Task objective: In the listing below, replace every "Click" with "Tap" and change nothing else. Leave the pictures out.
** BEGIN Exercise input **
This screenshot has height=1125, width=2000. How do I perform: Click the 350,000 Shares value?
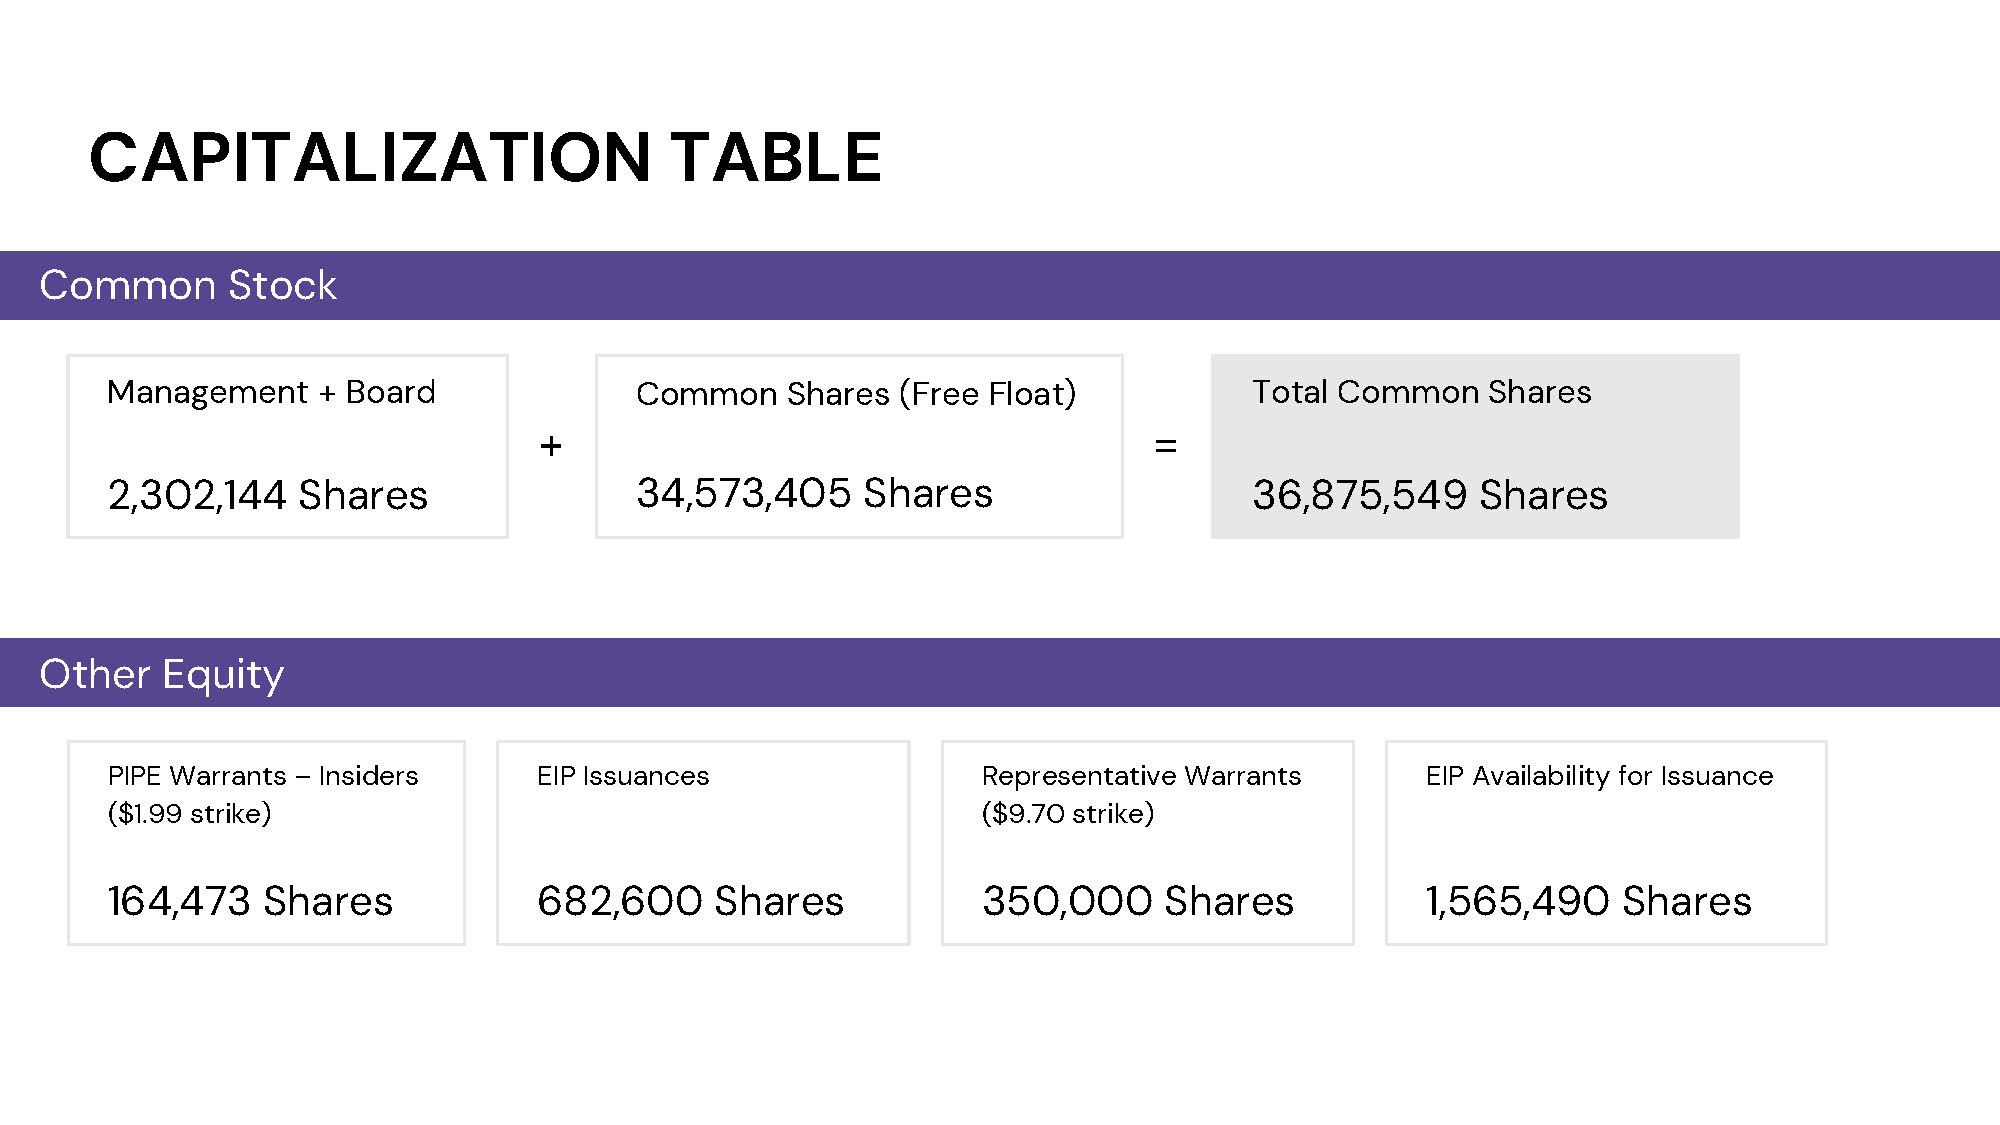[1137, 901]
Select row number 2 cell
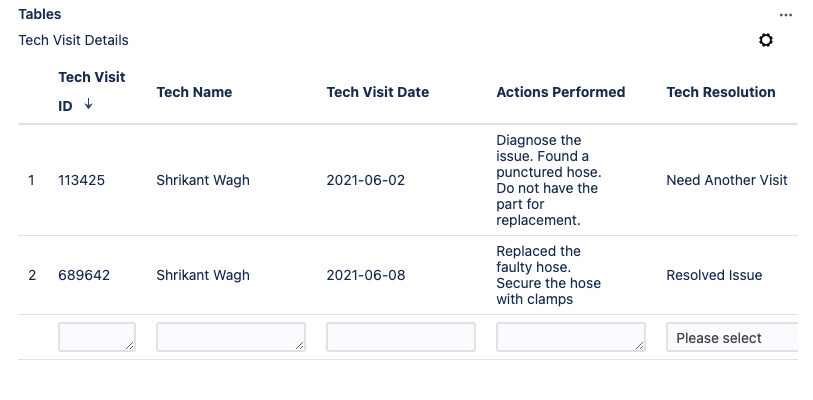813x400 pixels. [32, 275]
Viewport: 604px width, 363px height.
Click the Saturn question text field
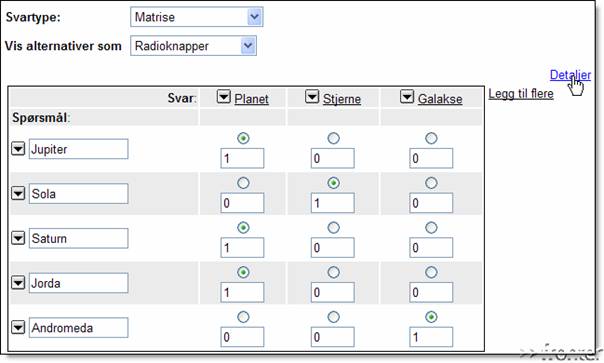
** END Exercise input **
Solution to this task:
This screenshot has height=1125, width=2000. How do I perform: Tap the 350,000 Shares value?
[1137, 901]
Select row number 2 cell
813x400 pixels. [32, 275]
Viewport: 604px width, 363px height.
Tap the Saturn question text field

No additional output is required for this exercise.